Nebenkosten bei Leerstand in Gewerbeobjekt

In einem gewerblichen Mietvertrag war vereinbart, dass die Umlage der Nebenkosten im Verhältnis zu den „tatsächlich vermieteten Mietflächen im Objekt“  erfolgen sollte. Durch einige leer stehende Räumlichkeiten in der Gesamtimmobilie erhöhten sich in der Folge die anteiligen Nebenkosten für den beklagten Mieter. Vor Gericht fordert die Vermieterin Nachzahlungen auf die Betriebs- und Heizkosten von gut 36.000 Euro für zwei Jahre (Kammergericht Berlin, Urteil vom 06. Juni 2016, Az.: 8 U 40/15.Das KG führt aus, dass der Vermieter die Kosten, die auf Leerstandsflächen entfallen, nicht auf den Mieter abwälzen kann. Eine solche formularmäßige Abwälzung sei nach § 307 BGB unwirksam. Grundsätzlich habe der Vermieter bei der Umlegung von Betriebskosten das Leerstandsrisiko zu tragen. Dieser Grundsatz, der ursprünglich aus dem Wohnraummietrecht stammt, sei auf die Gewerberaummiete übertragbar. Schließlich sei nicht ersichtlich, weshalb ein gewerblicher Mieter in dieser Hinsicht weniger schutzwürdig sei als ein Wohnraummieter. Darüber hinaus führt das Gericht aus, würde es sich besonders stark zum Nachteil des Mieters auswirken, wenn der Leerstand auf einem Willensentschluss des Vermieters beruht, der andere Ziele als eine Vollvermietung der Immobilie verfolgt. Ein absichtlich vom Vermieter herbeigeführter Leerstand ginge nämlich ebenfalls zulasten des Mieters.

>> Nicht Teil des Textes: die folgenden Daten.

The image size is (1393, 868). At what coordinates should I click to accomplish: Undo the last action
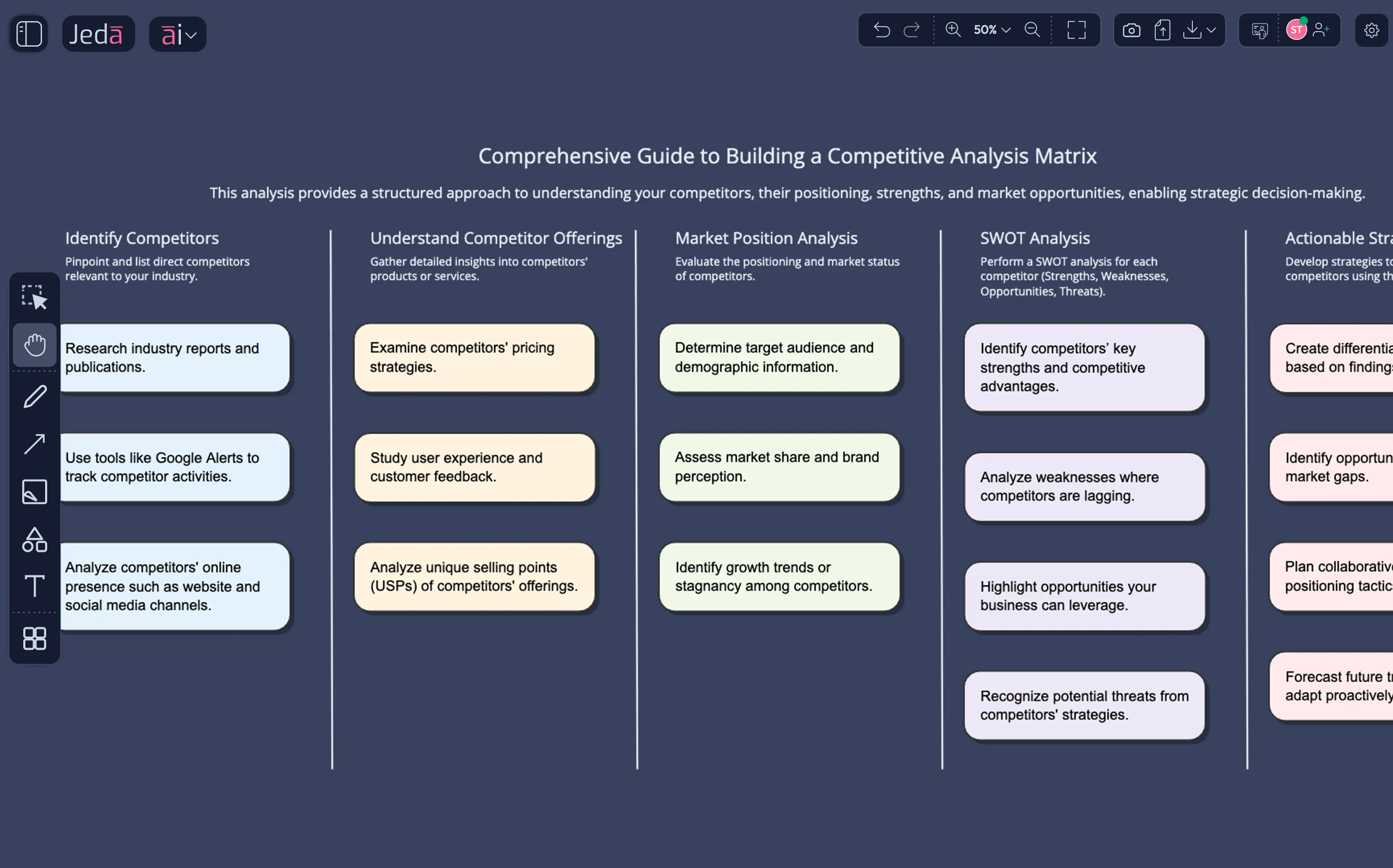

Die Entscheidung ist sachgerecht, wenn auch überraschend, da im gewerblichen Mietrecht die Möglichkeiten einer abstrakten Kostenverteilung üblich und bisher weitgehend unbeanstandet waren. Das Kammergericht beruft sich nun darauf, dass das unternehmerische Risiko eines Leerstands auch denjenigen zu treffen hat, dem es zuzurechnen ist, also dem Vermieter.